A bit of a scuffle started among a couple of the homeless. It was weak, so I stepped in between. I told the men “no fighting. We are here to eat.” The men both grumbled that it was the other’s fault, but they separated. As I was pouring juice near one of them, he was still grumbling how the other had kept hitting and bumping and jostling him intentionally. I was about to speak when the homeless guy next to him spoke first. “you need to give it to God, brother.” The fighter turned to him and asked what in the world he was talking about. “You need to give the insult, the injury, the pain, the humiliation to God, brother. That’s what I do.” The fighter grumbled about what a worthless thing that would be. And in clear, sincere tones, the evangelist responded “You know, God promises us all that if we accept Jesus, we become His children by adoption. And any attack on us is an attack on Him. Any attempt to humiliate us is an attempt to humiliate Him. Any attempt to do us wrong is an attempt to do Him wrong. That’s what He thinks of us when we accept His Son.” The fighter responded “so what.” And my evangelist continued “So what? It makes all the difference in the world. You and I cannot possibly repay all the wrong done to us. Think of the store owners or cops that hastle us. The gangs that beat us up and steal from us. The guys that rape the girls. The people that look down their noses at us like we’re animals. How can we ever repay all that? But He can, and better still, He has promised that He will.” The would be fighter grumbled that he did not know whether he believed in God and all that stuff. And gently, but firmly, the evangelist responded, “Brother, you should. He came to set slaves free. He came to bring justice and strength to the weak. Brother, he came for you, for me, and for all those in here whom society has forgotten, neglected, or simply tried to drive out.”

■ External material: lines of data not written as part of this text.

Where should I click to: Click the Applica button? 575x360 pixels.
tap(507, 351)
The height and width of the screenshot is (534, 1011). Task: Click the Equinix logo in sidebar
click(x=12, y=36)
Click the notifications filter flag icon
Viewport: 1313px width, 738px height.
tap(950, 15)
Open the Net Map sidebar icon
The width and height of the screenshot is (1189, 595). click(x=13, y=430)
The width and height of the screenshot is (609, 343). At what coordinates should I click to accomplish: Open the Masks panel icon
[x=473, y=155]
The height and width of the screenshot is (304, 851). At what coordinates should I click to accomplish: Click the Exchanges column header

I often tell my congregation that nothing in our lives goes to waste. God is amazing at giving us opportunities to use our past experiences to His glory. Right before this conversation began, I found myself ready to explode. I was mad at a church for its terrible witness. I was furious at the harm they had caused and the wounds which they had inflicted. I “knew” there would be a lot of work necessary to overcome the wrongs which had been wrought this night and others before it. And into the midst of that storm, the Lord tossed out a rainbow. Nothing goes to waste in His economy, not even the life-experiences of a homeless man who calls Him Lord. Yes, there is a lot of work to be done. Yes, a lot of injuries have been done in His name. But He has already righted all the wrongs. Better still, He has called people from all walks of life to share His Gospel. My words would have been empty to this would be fighter. I had showered, shaved, brushed my teeth, eaten, been well hydrated, and taken for granted so much of what he and all those others there do without. And God called forth a man who had lost everything, a man who has seen things human being were not meant to watch, a man who was powerless to right so many of the wrongs he had witnessed, and given him the words of comfort and made him part of that nation of priests, that light to the dark world, one of the workers in the field.

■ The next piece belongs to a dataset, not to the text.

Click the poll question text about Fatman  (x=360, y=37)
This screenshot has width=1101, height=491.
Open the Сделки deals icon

I found myself after the Community Meal hustling back to church for soup, Eucharist and Bible Study. The song on the radio was “I smile” by Russell Lee (I think) and I had to laugh. God had, indeed, shown up. In the visage of an unshaven, stinky, destitute, unkempt homeless man He had shown up to minister to others caught in the same trap of life. And He had given Him words that fed way better than our ham, meatballs, and other dishes. Words that comforted the afflicted, set the prisoners free, and even left a priest thunderstruck and reminded that the “best is yet to come.” Thanks be to God!